A great play for community colleges and universities or theatres that want to produce a historical drama that is not written by Shakespeare and his contemporaries. A captivating continuation of the Shylock story that is both comedic and tragic, with lines that capture the grandiose personality of each character. Great parts for actresses (esp. Gessica) and actors (esp. Shylock and the hilarious Capitano and Launcelot). The playwright's knowledge of the period, the alliterative power of the poetry, the rhetorical strategizing, the spectacle, the largeness of the world on the page and (hopefully) the stage is...breathtaking.

My one-act play, The Second Annual Administration Building Takeover And Slumber Party, had been slated to premiere this summer at a theater festival, but was cancelled after the the director and at least one actor pulled out, citing "scheduling conflicts". My colleagues have assured me that this isn't as unusual a circumstance as it should be. Nonetheless Wyndham was inspired to write:

Hey student actors! Are you disenchanted with academic administration? Then read this comedy, and perform it! This comedy is an intelligent, probing satire and criticism of administrative politics--- and it will certainly ruffle some feathers in administration. Honest, necessary political theatre just right for a daring group of actors. It's a lot of fun, with quick witty dialog. There's a pillow fight!!! The statement on student activism at the end of the play is powerful. There's no play like this.

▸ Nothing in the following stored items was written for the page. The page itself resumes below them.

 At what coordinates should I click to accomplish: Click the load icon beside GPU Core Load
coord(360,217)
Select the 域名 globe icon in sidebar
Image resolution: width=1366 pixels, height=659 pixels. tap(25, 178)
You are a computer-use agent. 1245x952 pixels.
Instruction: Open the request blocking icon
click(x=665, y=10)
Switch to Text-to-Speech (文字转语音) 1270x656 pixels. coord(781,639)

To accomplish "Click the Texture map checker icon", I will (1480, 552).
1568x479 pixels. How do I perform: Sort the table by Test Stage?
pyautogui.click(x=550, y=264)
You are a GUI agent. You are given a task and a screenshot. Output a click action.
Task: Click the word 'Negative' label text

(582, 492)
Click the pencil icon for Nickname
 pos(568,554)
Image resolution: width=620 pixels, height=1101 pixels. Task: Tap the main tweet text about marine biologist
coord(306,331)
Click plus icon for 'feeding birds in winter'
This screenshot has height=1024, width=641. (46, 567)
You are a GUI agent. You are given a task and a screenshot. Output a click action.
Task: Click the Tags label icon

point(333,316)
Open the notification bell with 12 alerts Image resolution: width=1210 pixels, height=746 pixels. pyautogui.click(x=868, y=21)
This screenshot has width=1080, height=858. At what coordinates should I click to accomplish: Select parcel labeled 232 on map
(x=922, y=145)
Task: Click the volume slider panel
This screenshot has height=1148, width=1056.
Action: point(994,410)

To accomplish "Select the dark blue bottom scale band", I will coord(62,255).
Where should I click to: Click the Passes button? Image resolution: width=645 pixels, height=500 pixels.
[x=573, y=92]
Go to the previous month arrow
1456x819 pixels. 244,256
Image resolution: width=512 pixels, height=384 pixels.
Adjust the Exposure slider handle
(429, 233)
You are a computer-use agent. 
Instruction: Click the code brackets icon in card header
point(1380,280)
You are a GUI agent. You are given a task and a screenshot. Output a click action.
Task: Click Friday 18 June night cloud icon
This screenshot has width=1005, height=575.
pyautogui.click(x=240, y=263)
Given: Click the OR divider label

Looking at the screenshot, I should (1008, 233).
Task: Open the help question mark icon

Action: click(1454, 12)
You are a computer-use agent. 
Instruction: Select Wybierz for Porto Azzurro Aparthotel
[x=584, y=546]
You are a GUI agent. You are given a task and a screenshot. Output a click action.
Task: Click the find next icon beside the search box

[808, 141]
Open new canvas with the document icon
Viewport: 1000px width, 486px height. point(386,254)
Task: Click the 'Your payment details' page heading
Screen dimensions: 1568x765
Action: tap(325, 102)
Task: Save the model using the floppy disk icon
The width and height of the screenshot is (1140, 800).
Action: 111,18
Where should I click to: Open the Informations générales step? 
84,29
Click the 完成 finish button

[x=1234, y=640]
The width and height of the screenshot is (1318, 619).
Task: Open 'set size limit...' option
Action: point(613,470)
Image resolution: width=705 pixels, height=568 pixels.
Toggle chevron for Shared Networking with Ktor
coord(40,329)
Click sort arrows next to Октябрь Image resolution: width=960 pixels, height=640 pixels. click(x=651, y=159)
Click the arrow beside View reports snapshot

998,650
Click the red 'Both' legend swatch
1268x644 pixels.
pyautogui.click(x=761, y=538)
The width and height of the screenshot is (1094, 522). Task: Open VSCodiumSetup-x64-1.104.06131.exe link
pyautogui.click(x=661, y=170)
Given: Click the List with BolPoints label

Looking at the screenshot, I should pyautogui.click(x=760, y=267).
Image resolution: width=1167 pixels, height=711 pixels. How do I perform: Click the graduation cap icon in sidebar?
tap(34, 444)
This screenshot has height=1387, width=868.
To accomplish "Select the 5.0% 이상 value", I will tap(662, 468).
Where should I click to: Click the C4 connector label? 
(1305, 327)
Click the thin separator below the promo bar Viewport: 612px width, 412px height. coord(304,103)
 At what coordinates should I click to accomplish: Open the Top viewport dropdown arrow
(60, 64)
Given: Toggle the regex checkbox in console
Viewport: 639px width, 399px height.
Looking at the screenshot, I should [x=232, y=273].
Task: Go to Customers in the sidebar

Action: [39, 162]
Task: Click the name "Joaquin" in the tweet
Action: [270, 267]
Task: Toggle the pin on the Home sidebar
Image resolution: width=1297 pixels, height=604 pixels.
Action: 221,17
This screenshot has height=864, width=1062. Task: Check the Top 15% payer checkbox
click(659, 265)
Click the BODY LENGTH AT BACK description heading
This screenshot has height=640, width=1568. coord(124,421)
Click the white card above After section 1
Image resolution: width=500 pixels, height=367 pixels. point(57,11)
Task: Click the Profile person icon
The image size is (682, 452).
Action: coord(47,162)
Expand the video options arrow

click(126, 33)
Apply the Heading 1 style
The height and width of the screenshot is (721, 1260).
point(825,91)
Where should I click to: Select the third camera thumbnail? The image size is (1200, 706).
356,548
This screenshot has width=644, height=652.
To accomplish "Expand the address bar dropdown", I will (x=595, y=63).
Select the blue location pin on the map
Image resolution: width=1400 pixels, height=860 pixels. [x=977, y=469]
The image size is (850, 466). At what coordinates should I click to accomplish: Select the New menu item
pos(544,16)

Arlecchino Am Ravenous is arguably my most popular play. This one-act started life in 2008 as a structured, long-form improvised performance at the now defunct Willoughby & Baltic art space. I went on to perform it numerous times over the years. It was later performed by Jonathan Samson in Bangkok and presented as part of Laugh/Riot Performing Arts Company's short play festival, Rollercoaster. Arlecchino Am Ravenous also recently appeared in the literary magazine, Steel Toe Review which led to a project about which I hope to be able share news in the near future. Wyndham writes:

Arlecchino of Bergamo is an unforgettable, larger-than-life buffoon. From Heaven to Hell, from auto-cannibalism to clowning, the actor must showcase near madness, an animation and athleticism that is kind of like commedia del'arte to the power of 10. The playwright's logophilia -- the specificity, onomatopoeia and rhythm of Arlecchino's thought-process-in-action -- reminds me of wacky Mac Wellman.

The shortest play of the bunch is Two Cats Explain The Monstrous Moth Group which premiered last year as part of The Changing Scene Theatre Northwest's Summerplay festival. In Wyndham's words:

What's in Ian Thal's Kool-Aid? Whatever it is, I want to drink it. Cats & a bat in an attic -- Thal's images are wonderfully child-like. A perfect piece for puppeteers or costumers seeking a one-of-a-kind challenge. Fabulous, freaky, f-d up -- read it, perform it, direct it.

So What Have I Learnt?

A sample size of two playwrights, especially two who are bound by the rules of the NPX to only post positive recommendations, may be too small a group to arrive at any conclusions of my work, but there are a few things I can glean from them:

Both Haas and Wyndham suggest that at least three of my plays are ideal for a school environment -- particularly in a college and university theater setting (though I suspect that The Second Annual Administration Building Takeover And Slumber Party would be seen as "biting the hand that feeds you" if produced by a university theater department.) It's not something I've given a great deal of thought to, but both of them are more experienced than I am in the business, and if they consider that a potential market, then it's one I ought investigate.

There's also a lot of talk about my use of language: Haas describes one play as "verbally rich" ; Wyndham writes about my "logophilia", citing my "onomatopoeia and rhythm", "alliterative power of [my] poetry, [...]rhetorical strategizing". I take this to mean that it is evident to the reader that rather than setting out to be a dramatist from the beginning, I was a poet who chose to write plays out of a desire to work in long form.